The Unicode Standard, Version 3.1.1 is defined by: The Unicode Standard, Version 3.0 (Reading, MA, Addison-Wesley, 2000. ISBN 0-201-61633-5), as amended by the Unicode Standard Annex #27: Unicode 3.1 (http://www.unicode.org/reports/tr27/) and the Unicode 3.1.1 Update Notice (http://www.unicode.org/versions/Unicode3.1.1.html).

3.1.1 does not contain character additions or major normative changes, but only very subtle changes in a few secondary data files.

Unicode 3.1

The Unicode Standard, Version 3.1.0, is defined by: The Unicode Standard, Version 3.0 (Reading, MA, Addison-Wesley, 2000. ISBN 0-201-61633-5), as amended by the Unicode Standard Annex #27: Unicode 3.1 (http://www.unicode.org/reports/tr27/).

Unicode 3.1 adds many characters, and is the first Unicode version to assign characters to the supplementary planes (i.e. character codes over 0x10000 or outside the original 2-byte limit).
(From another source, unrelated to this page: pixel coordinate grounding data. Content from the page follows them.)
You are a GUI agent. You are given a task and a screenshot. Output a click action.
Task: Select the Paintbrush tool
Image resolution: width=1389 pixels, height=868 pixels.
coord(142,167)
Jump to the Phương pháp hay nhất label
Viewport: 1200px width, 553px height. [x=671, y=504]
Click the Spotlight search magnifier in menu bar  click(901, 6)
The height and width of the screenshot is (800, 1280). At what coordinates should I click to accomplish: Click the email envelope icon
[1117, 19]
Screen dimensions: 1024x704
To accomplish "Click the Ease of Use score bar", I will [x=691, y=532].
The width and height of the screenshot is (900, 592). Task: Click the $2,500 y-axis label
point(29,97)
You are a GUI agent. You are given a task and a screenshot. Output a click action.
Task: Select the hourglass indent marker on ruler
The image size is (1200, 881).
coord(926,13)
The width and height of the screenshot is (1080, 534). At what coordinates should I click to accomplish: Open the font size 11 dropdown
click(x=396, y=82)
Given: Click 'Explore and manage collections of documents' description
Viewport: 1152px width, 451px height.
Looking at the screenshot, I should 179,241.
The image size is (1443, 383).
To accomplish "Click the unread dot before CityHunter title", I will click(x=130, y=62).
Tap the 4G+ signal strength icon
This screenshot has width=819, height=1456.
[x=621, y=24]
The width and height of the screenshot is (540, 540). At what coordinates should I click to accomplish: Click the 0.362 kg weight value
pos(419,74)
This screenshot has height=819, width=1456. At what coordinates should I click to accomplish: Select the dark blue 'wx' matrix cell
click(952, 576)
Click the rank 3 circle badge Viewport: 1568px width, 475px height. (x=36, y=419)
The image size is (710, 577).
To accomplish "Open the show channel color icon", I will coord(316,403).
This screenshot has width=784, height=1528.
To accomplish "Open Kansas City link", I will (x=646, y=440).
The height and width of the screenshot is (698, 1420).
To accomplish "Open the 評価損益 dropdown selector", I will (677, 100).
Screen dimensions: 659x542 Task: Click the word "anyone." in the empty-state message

Specifically,

The Supplementary Multilingual Plane, or Plane 1, contains several historic scripts, and several sets of symbols: Old Italic, Gothic, Deseret, Byzantine Musical Symbols, (Western) Musical Symbols, and Mathematical Alphanumeric Symbols. Together these comprise 1594 newly encoded characters.

The Supplementary Ideographic Plane, or Plane 2, contains a very large collection of additional unified Han ideographs known as Vertical Extension B, comprising 42,711 characters, as well as 542 additional CJK Compatibility ideographs.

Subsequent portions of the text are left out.